The final resolution is that there is an ancient law from Sinai that prohibits an Israelite man from having sex with a non-Jewish woman. We can see this from the story about Zimri in Numbers 25:6-8. But that was only in public, an act of open rebellion. In private this was not prohibited, until the rabbis came along and prohibited it there as well.
According to the end of yesterday’s sugya, the Torah prohibited intercourse with a Gentile in public and the court of Shammai and Hillel prohibited it even in private. Our sugya begins by criticizing that chronology.
The two rabbis here attribute the prohibition of sex with a non-Jewish woman to the Hasmoneans, who lived about 150 years before Shammai and Hillel. These rabbis use some strong rhetoric with regard to this prohibition, making it akin to several grave sins. The difference between the two is only with regard to the last one. R. Dimi says it is as if she is married. Ravin says it is as if she is a “zonah” which technically is a woman prohibited to a priest.
The Talmud resolves the difficulty by saying that originally only intercourse was prohibited. Shammai and Hillel prohibited being alone with a non-Jewish woman, for they feared that this would lead to intercourse. Note that there are extensive rules preventing for the most part Jewish men and women from being alone in the same room.
But another tradition says that in the time of David they already decreed against seclusion. This occurred in the wake of the David and Bathsheba affair.
The Talmud answers that the prohibition of seclusion with a Jewish woman is indeed from David’s time. However, it was not yet prohibited for a Jewish man to be secluded with a non-Jewish woman. This was prohibited by Shammai and Hillel’s students.
R. Yohanan finds a hint in the Torah itself that seclusion with a prohibited women is forbidden. So how can we say that the Court at the time of David prohibited this? It was already prohibited.
This concludes our history of decrees against sex and seclusion. Might make a good title for a book—The History of Sex and Seclusion, by Joshua Kulp.
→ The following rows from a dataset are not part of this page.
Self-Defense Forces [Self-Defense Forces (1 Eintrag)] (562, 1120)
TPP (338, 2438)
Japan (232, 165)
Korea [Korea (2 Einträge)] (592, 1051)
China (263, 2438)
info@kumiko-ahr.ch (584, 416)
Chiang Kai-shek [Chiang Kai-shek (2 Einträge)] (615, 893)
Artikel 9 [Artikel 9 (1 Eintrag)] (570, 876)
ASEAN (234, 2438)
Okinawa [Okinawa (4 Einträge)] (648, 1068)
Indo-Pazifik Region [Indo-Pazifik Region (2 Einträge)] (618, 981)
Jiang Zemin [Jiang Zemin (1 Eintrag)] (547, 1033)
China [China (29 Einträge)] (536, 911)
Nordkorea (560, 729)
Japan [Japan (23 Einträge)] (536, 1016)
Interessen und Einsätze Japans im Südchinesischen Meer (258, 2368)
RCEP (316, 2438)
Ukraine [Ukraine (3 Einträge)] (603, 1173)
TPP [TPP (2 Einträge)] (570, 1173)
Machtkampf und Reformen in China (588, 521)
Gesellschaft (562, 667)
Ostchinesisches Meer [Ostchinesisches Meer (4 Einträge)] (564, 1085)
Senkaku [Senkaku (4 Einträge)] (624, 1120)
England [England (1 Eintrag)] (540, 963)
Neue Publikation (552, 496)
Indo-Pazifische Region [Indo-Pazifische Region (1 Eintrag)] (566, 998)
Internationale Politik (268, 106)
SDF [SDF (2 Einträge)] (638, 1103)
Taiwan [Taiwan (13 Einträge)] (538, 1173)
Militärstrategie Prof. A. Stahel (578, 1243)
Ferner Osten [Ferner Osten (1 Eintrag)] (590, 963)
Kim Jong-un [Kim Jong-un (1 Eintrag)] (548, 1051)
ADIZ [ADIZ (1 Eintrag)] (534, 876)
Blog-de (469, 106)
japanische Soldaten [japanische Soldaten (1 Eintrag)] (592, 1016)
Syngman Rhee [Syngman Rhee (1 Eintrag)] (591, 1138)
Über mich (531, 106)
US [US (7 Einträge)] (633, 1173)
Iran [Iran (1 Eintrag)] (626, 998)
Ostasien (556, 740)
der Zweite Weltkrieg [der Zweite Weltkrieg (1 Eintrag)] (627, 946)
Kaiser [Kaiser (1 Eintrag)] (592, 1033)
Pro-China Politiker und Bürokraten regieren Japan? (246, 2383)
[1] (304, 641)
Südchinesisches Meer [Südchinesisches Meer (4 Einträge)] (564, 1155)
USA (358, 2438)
Earlier on this page we read that they “decreed against their daughters on account of another matter, and against this other matter on account of still another matter.” What are these “other matters” that we could not even name?
Trigger warning—the passage talks about male-male sex, in a way that makes it clear that the rabbis did not approve. It also talks about sex with very young girls, and while I do not believe that the rabbis approved of this, the text does not condemn it.
The rabbis feared not only intercourse between Jewish men and non-Jewish women, but also between Jewish men and non-Jewish men. They therefore decreed that non-Jewish male children convey ritual impurity. They seem to have thought that this was a way to keep the boys from playing together.
There was some debate among the rabbis whether a non-Jewish child gets this status immediately upon birth, or whether it happens later, when he is 9 years old, the age at which the rabbis believe a boy is physically capable of having sex (i.e. maintaining an erection). The decision was the latter.